* **DATA FOR PROCESSING**:
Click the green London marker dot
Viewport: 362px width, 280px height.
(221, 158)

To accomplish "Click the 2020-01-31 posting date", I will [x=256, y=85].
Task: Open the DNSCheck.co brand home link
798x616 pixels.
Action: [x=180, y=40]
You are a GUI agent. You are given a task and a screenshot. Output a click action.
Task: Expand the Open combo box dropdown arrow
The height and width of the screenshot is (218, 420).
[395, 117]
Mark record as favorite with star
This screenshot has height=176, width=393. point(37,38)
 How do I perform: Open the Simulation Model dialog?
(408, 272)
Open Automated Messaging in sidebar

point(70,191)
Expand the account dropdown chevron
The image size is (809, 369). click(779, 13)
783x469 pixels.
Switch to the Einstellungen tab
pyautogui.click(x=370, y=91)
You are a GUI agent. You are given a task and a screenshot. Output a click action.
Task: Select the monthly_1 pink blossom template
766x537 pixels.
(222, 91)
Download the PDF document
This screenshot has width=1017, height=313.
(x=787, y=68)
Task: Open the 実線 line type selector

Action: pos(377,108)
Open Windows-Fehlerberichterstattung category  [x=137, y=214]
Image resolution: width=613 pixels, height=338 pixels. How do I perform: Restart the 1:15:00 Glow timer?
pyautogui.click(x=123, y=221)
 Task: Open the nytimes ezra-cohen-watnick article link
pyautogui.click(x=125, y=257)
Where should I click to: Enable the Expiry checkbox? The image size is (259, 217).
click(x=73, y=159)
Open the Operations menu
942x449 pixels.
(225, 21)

* **REQUIRED ACTION**: Every record in the listing above is to be copied exactly.

* **ANSWER BOX**:
Click the green London marker dot
Viewport: 362px width, 280px height.
(221, 158)

To accomplish "Click the 2020-01-31 posting date", I will [x=256, y=85].
Task: Open the DNSCheck.co brand home link
798x616 pixels.
Action: [x=180, y=40]
You are a GUI agent. You are given a task and a screenshot. Output a click action.
Task: Expand the Open combo box dropdown arrow
The height and width of the screenshot is (218, 420).
[395, 117]
Mark record as favorite with star
This screenshot has height=176, width=393. point(37,38)
 How do I perform: Open the Simulation Model dialog?
(408, 272)
Open Automated Messaging in sidebar

point(70,191)
Expand the account dropdown chevron
The image size is (809, 369). click(779, 13)
783x469 pixels.
Switch to the Einstellungen tab
pyautogui.click(x=370, y=91)
You are a GUI agent. You are given a task and a screenshot. Output a click action.
Task: Select the monthly_1 pink blossom template
766x537 pixels.
(222, 91)
Download the PDF document
This screenshot has width=1017, height=313.
(x=787, y=68)
Task: Open the 実線 line type selector

Action: pos(377,108)
Open Windows-Fehlerberichterstattung category  [x=137, y=214]
Image resolution: width=613 pixels, height=338 pixels. How do I perform: Restart the 1:15:00 Glow timer?
pyautogui.click(x=123, y=221)
 Task: Open the nytimes ezra-cohen-watnick article link
pyautogui.click(x=125, y=257)
Where should I click to: Enable the Expiry checkbox? The image size is (259, 217).
click(x=73, y=159)
Open the Operations menu
942x449 pixels.
(225, 21)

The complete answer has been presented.